Commentary: Retail stores are ruining the Christmas season

Anna Deaver, Senior Coverage Editor

It’s the same every year. You get home from trick-or-treating on October 31, set down your bag of candy, and begin to assess the damage that your Halloween costume sustained over the course of the night. The clock hits midnight, and suddenly, the haunting sounds of Mariah Carey begin to play in the distance.

It always seems like fall has barely begun when the retail stores start marketing for Christmas. Every Spirit Halloween that popped up seemingly overnight has disappeared just as quickly, and each store you go to has abandoned and discounted fall decorations in favor of snowmen, lights, and Santa Claus.

Christmas is an amazing holiday, but when the “Christmas season” starts before winter, you miss out on enjoying a lot of the other holidays. Fall is full of holidays, and it is frustrating to see Veterans Day and Thanksgiving skipped over in favor of a holiday over a full month away.

It would be wrong to argue that Thanksgiving should be as equally marketed as Christmas because you don’t traditionally buy gifts for Thanksgiving. However, stores start preparing for Halloween in August, and if you’re lucky, they will have a small fall section then. If you aren’t lucky, you end up with an avalanche of snow-covered decorations that skip over Thanksgiving entirely.

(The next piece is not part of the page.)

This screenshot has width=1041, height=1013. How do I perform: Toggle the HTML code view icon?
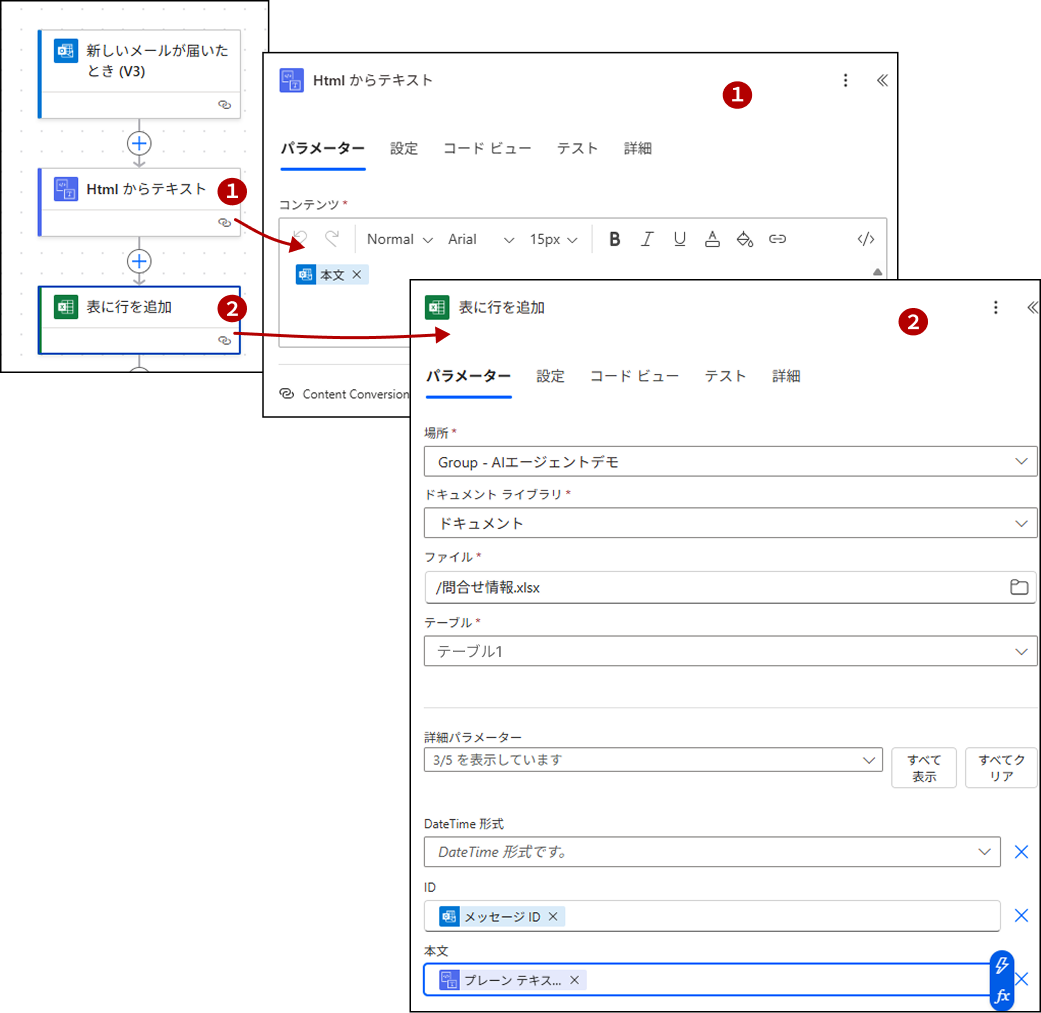(866, 239)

Even Christmas itself seems less important because of retail stores. Marketing is everywhere, and the Christmas season begins when the stores decide that it does.

However, if the season starts in October, the Christmas season has lost its magic and feels repetitive and boring instead of special and exciting by the time December 25 comes around.
Christmas shopping is also significantly more difficult when stores begin promoting it so early. Once the marketing begins, the “Christmas rush” begins, and everyone starts worrying about buying Christmas presents. Even people who are planning things out a month ahead of time feel like they are behind.

Obviously, some things take a lot of planning or coordination, and some gifts do need to be considered in advance, but there’s no reason that Walmart and Target have to start promoting their stocking stuffers nearly two full months before anyone will use them.

The way that retail stores push Christmas used to be more understandable since stores would sell out of gifts and would want to give people the most time and restocks possible. However, since most people do their gift shopping online now, there is no real purpose for stores to rush into the holidays.

Retail stores start Christmas earlier and earlier every year, and it makes the season feel overdone and tacky.

Christmas is supposed to be an enjoyable time that is exciting and special because, as the old proverb goes, “Christmas comes just once a year.” However, when “Christmas” lasts for months, it loses that special spark that people look forward to all year round.